As hardware gets cheaper and more competitive, the device itself stops being the differentiator. The real value shifts to the software—the insights it delivers and the experiences it creates. In a world flooded with hardware, the winners won’t just connect devices; they’ll create entirely new experiences by combining data from multiple sources in ways no one else has.

Strava could have doubled down on becoming the definitive platform for aggregating and analyzing fitness data. Instead, it’s abdicating its role as the connective tissue between devices and apps, leaving a void that others will fill.

2/ The "plumbing" to connect hardware to software keeps getting better

This is where platforms like Terra API come in. Terra is to fitness what Plaid is to fintech. Just as Plaid made it easy for apps to integrate directly into banking systems, Terra makes it seamless for companies to connect directly to fitness hardware.

Here’s what that means in practice: Instead of your Garmin watch pushing data to Strava and then sharing it with a third-party app, Terra allows your Garmin to push that data directly to the third-party app—bypassing Strava entirely. It’s faster, more efficient, and better for developers and users alike.

So while Strava’s API shutdown might create some temporary inconvenience, developers will just bypass Strava and connect “straight to the source.” Strava gains nothing from alienating its ecosystem and risks losing its relevance in the process.

3/ Most importantly, this data belongs to the users.

At the heart of this issue is a simple truth: fitness data belongs to the athletes who generate it. Limiting how users and developers can engage with their own data isn’t just shortsighted—it’s not putting the user first.

This isn’t the first time Strava has made decisions that frustrate its community. There was the pricing controversy, where subscription rates were hidden behind convoluted workflows. And the time they killed off the popular app Relive, alienating both users and developers. Each of these moves signals a troubling pattern: prioritizing short-term revenue at the expense of long-term trust.
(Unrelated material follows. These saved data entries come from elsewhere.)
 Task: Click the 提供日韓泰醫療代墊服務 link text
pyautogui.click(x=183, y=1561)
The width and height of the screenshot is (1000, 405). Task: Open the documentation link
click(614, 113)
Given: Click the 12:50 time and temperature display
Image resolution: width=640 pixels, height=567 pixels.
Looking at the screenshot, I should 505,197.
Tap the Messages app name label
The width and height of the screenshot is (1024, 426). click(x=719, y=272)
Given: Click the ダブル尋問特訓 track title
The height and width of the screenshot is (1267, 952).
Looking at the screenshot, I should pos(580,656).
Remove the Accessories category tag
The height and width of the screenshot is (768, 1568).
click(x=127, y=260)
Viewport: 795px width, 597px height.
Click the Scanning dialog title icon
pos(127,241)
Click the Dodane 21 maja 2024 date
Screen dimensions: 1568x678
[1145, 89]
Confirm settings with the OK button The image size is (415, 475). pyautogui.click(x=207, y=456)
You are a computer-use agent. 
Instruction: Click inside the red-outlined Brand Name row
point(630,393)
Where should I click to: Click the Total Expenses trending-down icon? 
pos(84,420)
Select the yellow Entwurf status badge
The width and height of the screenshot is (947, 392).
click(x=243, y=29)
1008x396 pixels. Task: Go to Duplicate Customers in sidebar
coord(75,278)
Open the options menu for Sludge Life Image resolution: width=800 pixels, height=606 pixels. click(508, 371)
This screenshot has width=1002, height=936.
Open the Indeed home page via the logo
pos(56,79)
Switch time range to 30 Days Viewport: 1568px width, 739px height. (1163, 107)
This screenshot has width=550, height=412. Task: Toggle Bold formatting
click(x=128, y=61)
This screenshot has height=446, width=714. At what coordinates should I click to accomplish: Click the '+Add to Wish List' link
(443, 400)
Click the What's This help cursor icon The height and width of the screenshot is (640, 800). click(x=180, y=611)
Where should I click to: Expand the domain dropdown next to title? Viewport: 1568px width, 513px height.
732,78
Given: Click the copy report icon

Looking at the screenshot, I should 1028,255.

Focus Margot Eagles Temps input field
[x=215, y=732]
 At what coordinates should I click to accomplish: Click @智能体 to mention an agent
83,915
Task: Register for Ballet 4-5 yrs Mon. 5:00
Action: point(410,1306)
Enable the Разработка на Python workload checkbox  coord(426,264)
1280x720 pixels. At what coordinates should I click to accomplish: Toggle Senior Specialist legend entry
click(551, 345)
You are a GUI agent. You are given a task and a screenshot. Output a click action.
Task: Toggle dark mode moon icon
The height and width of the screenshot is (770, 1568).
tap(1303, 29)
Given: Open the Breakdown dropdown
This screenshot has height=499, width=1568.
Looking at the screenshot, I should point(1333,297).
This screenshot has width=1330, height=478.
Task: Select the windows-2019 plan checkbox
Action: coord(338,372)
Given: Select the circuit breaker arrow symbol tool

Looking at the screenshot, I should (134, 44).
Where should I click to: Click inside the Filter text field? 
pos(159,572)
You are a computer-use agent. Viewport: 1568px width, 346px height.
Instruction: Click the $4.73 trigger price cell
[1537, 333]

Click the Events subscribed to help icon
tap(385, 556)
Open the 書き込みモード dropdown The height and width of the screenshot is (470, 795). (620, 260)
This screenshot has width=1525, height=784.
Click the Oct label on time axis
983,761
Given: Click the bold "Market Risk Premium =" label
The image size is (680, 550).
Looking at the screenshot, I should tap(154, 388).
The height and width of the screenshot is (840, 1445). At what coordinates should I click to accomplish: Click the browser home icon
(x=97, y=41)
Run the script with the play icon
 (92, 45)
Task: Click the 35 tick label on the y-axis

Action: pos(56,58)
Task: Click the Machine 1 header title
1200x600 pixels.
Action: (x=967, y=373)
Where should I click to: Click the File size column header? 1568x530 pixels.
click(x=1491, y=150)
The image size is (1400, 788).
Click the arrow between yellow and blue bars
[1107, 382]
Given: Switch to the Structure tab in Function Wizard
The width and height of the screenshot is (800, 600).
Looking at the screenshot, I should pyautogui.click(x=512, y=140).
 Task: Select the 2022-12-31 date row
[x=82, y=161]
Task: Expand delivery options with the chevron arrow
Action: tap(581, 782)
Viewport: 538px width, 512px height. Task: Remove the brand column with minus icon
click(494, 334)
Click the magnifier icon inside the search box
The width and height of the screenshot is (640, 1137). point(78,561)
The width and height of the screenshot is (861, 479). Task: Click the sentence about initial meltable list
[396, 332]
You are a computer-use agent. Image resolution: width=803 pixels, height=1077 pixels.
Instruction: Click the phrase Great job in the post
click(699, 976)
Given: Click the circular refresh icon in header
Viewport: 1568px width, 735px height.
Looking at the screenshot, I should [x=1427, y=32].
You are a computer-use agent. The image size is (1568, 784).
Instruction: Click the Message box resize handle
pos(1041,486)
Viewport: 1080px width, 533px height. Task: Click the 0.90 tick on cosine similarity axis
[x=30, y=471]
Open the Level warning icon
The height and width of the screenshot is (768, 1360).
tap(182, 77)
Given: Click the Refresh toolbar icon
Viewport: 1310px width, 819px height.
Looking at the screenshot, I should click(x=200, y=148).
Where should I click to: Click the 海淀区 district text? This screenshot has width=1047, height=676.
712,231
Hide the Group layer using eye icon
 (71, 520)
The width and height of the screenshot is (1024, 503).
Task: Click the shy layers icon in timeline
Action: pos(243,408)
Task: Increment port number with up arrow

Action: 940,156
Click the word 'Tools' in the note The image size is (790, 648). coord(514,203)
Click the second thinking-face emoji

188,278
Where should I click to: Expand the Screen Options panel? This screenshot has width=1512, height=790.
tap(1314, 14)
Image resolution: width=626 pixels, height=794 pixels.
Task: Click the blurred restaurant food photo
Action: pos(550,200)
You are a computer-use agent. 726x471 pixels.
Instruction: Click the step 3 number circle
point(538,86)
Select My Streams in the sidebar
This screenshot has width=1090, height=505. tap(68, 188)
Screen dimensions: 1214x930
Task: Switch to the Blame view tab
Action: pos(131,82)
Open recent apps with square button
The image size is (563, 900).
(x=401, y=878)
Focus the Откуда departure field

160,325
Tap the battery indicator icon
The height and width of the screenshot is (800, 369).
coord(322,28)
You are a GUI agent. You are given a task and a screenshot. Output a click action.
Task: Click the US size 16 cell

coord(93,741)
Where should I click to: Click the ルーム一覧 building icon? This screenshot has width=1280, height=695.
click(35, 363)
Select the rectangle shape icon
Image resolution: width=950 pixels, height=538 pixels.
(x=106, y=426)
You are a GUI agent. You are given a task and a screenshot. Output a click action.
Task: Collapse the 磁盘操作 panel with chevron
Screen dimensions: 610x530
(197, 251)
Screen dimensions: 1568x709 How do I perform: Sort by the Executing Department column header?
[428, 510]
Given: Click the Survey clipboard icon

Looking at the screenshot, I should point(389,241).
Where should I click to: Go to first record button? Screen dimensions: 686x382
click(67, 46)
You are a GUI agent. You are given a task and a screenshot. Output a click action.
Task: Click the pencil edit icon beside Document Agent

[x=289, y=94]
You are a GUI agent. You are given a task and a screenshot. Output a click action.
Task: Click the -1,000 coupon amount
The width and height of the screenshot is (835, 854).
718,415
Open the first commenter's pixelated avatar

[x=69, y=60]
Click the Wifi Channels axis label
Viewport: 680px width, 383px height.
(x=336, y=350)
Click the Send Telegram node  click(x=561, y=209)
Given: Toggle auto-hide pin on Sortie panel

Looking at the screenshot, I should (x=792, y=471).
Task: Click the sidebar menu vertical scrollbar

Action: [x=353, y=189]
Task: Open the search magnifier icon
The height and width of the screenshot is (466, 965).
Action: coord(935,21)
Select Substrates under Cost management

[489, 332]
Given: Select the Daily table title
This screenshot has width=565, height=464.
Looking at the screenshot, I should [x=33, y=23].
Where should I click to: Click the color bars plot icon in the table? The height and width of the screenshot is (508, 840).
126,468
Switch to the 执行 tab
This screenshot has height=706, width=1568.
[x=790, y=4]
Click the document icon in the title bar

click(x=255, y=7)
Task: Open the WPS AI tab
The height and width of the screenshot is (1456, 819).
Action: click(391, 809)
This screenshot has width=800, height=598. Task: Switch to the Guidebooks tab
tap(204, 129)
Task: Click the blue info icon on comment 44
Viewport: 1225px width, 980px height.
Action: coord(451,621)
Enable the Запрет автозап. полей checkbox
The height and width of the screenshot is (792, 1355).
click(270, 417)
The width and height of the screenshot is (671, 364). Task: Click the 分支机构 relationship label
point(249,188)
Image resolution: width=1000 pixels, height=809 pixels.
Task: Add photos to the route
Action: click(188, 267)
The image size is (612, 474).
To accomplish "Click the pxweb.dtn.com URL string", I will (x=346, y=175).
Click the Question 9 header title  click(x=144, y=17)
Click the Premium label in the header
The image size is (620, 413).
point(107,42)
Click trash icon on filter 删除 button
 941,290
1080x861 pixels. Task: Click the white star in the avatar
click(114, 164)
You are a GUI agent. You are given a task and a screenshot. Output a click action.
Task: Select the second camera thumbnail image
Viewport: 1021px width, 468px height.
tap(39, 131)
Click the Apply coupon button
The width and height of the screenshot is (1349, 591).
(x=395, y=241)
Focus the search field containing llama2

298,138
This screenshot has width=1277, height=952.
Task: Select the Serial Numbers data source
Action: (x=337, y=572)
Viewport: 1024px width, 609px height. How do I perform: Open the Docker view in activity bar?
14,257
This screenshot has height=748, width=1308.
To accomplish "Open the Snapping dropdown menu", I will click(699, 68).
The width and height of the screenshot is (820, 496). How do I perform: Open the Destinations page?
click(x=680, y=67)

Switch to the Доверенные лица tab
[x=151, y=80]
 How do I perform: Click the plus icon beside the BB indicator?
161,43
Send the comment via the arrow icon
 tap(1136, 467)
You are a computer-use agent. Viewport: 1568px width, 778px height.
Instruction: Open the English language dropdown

Not putting the user first is always a losing strategy on a long enough timeline.

Why it’s never been a better time to build

But let’s step back and look at what’s possible now. Athletes have access to more data than ever - nearly 40% of Americans own a wearable. Advances in AI and machine learning are transforming how we interact with that data. Think beyond tired chatbots. It’s about solving real problems—like logging a strength workout. What used to mean endless tapping and manual entry can now be streamlined with tools like voice or image recognition. With HYBRD, you can dictate sets mid-workout, snap a photo of your weights, or log everything afterward—and it all gets processed into insights you can actually use. The friction that used to keep valuable data out of reach is finally being removed. 

And that’s just the start. The real opportunity lies in personalization. The goal isn’t to lock data behind proprietary systems or create walled gardens—it’s to empower athletes by making their devices work together seamlessly, giving them control over their information, and helping them extract real value from it. The future of fitness technology won’t be about controlling data; it’ll be about enabling athletes to combine the data they care about, however they want. That’s the direction we’re taking at HYBRD.